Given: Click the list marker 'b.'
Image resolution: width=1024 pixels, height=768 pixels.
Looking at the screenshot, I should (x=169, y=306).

:::::

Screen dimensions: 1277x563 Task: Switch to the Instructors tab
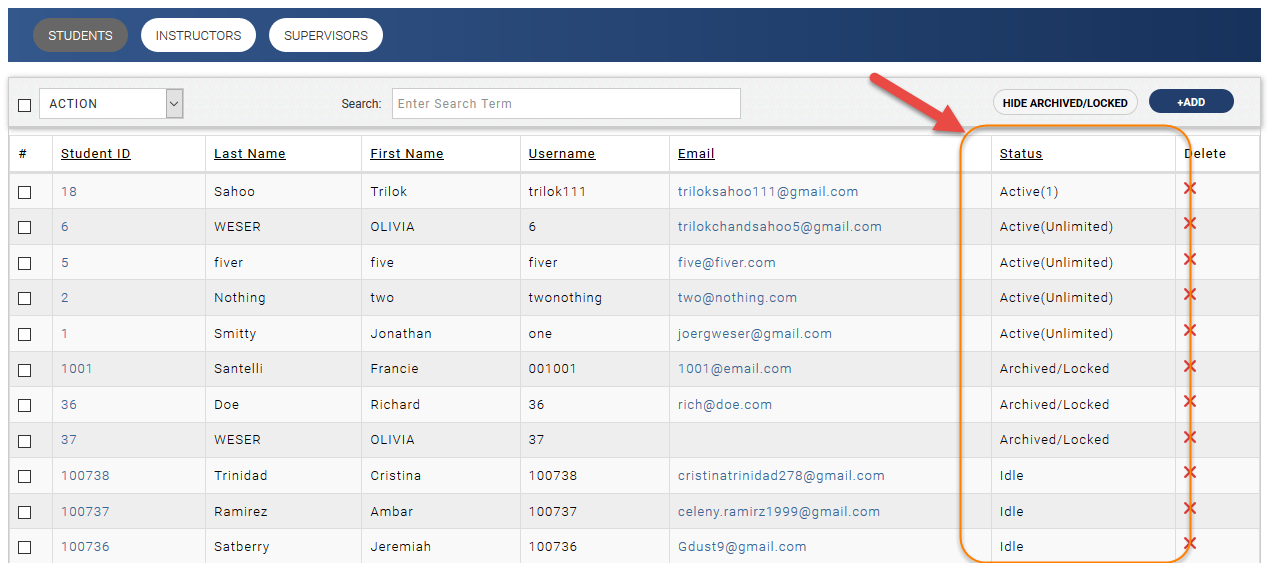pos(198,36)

:::::

= What you should do =
Format the part of the listing above that opens with the line containing "Given: Click the list marker 'b.'" and closes with the line containing "Looking at the" as a JSON list of strings, one string per line, leaving out blank lines.

= The reply =
[
  "Given: Click the list marker 'b.'",
  "Image resolution: width=1024 pixels, height=768 pixels.",
  "Looking at the screenshot, I should (x=169, y=306)."
]